Brave New World - Dox - Prague

Tout près de la gare d'Holešovice, une ancienne usine a été rachetée en 2002 par Leoš Válka et un petit groupe d'investisseurs. Ils voulaient créer à Prague un centre d'art contemporain digne de ce nom. L'initiative fut critiquée comme en témoigne le tag réalisé sur la façade dès son ouverture en 2008 mais que le propriétaire n'a pas effacé. Il a même cerné son bâtiment d’œuvres de David Černý dont ce drapeau tchèque dont les couleurs bougent en fonction du vent comme pour rappeler l'histoire chaotique de son pays. 


Du 11 septembre dernier au 11 janvier 2016, le centre se met à l'heure de la dystopie. Sous la direction de Leoš Válka, des artistes présentent leur interprétation de trois célèbres romans : 1984 d'Orwell, Fahrenheit 451 de Bradbury et Brave New World d'Huxley. Au fil de l'exposition sont écrites des citations de ces trois livres correspondant aux œuvres présentées. Tout d'abord, c'est la dimension totalitaire qui est mis en avant avec la surveillance de la population et l'enfermement. Tout commence avec des plans de tristement fameux Panopticon de Jeremy Bentham, cette prison "modèle" imaginée à la fin du XVIIIe siècle. Elle permettait d'enfermer davantage de prisonniers et de faciliter leur surveillance. A côté, on retrouve des photographies d'un établissement construit sur ce modèle à Cuba dans les années 1920 par le dictateur Machado et où vécurent les frères Castro. Les clichés furent réalisés par Jason Florio. Le photographe allemand Burkard présente aussi les camps de "rééducation" qui existaient encore en Sibérie en 1990. "You had to live in the assumption that every sound you made was overheard and every movement scrutinized" George Orwell.
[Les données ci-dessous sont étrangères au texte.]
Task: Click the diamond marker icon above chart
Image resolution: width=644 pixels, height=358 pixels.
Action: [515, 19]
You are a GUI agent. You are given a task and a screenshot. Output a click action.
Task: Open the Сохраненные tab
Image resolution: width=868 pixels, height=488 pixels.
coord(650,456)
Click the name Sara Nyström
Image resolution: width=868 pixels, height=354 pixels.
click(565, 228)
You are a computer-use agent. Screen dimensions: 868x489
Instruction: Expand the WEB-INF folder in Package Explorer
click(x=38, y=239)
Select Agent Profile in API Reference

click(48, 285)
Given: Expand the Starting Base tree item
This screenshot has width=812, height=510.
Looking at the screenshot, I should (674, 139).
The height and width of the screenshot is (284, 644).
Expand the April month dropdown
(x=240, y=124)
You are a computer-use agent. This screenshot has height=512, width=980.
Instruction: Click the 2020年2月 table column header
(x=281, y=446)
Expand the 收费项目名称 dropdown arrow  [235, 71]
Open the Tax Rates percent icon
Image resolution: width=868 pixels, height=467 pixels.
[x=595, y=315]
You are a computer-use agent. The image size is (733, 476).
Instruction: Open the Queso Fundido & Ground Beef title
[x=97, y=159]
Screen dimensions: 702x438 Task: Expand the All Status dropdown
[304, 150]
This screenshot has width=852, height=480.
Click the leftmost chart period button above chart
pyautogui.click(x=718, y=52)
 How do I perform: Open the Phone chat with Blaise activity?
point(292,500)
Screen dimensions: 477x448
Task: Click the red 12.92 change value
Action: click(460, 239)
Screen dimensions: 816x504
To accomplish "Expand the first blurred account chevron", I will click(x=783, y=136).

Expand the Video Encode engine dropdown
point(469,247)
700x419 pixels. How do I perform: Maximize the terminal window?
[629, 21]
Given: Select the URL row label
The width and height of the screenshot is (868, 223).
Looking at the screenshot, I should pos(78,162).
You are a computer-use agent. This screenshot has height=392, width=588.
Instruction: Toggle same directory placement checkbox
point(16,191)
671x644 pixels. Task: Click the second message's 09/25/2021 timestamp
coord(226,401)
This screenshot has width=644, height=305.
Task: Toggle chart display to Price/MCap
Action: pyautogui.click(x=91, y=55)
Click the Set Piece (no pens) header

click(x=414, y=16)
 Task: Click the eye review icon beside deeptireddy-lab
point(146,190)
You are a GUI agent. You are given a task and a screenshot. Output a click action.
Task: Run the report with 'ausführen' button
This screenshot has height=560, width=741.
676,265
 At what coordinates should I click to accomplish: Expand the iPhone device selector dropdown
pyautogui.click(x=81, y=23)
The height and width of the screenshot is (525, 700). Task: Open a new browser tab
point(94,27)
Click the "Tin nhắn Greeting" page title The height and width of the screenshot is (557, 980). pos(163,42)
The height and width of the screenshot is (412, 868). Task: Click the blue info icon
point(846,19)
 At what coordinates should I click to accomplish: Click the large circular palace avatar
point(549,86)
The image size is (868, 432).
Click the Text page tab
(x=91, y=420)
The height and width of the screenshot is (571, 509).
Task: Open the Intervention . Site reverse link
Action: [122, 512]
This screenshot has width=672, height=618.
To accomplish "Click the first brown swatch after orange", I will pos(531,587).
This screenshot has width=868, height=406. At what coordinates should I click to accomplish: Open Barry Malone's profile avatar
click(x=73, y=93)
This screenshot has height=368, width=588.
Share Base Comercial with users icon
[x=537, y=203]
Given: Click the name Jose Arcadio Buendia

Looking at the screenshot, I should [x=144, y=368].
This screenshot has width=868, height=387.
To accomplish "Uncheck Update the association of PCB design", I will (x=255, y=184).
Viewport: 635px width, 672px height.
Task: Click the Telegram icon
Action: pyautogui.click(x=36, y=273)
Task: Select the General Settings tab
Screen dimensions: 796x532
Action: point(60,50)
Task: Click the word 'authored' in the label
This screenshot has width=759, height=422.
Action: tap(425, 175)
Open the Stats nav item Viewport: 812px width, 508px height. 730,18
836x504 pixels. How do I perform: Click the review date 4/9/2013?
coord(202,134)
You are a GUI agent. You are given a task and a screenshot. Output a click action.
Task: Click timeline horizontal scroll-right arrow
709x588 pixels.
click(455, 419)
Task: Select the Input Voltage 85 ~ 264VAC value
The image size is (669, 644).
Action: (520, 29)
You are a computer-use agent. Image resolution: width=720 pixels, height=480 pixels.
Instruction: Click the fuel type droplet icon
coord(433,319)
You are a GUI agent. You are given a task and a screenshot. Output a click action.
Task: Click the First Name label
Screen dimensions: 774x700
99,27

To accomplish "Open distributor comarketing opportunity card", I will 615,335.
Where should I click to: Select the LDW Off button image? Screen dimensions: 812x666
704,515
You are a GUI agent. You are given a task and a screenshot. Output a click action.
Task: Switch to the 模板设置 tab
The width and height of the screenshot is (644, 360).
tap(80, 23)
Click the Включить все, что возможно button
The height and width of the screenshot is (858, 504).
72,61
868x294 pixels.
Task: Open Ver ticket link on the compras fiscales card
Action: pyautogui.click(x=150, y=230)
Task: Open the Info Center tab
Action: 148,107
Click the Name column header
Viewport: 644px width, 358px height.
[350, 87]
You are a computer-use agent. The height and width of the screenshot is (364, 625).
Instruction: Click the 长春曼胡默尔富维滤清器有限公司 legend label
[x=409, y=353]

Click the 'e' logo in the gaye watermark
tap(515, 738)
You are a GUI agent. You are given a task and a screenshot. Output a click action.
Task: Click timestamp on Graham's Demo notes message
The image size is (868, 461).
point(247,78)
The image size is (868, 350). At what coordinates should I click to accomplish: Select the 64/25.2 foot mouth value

Fasciné par ses clichés, le visiteur contourne le haut mur où ils sont accrochés et se retrouvent face... à d'immenses statues de Staline, Hitler, Lénine et Mao. Flippant de les voir nous dominer et flippant également d'entendre des personnes (françaises en l’occurrence) qui hésitent sur leurs identités. Elles ont été réalisées par Zarko Baseski sous le nom d'Ordinary Man. En face d'eux, est récapitulé sur un mur le bilan humain des démocides de l'histoire contemporaine. Un buste d'homme les regarde avec peur.


Barbora Bálková représente également ces dictateurs du XXe siècle mais bien moins à leur avantage. From Nowhere to Nowhere les fait tourner en bourrique, à moitié nu, comme soumis au regard des visiteurs. Le tout surmonté d'une citation de Baudrillard.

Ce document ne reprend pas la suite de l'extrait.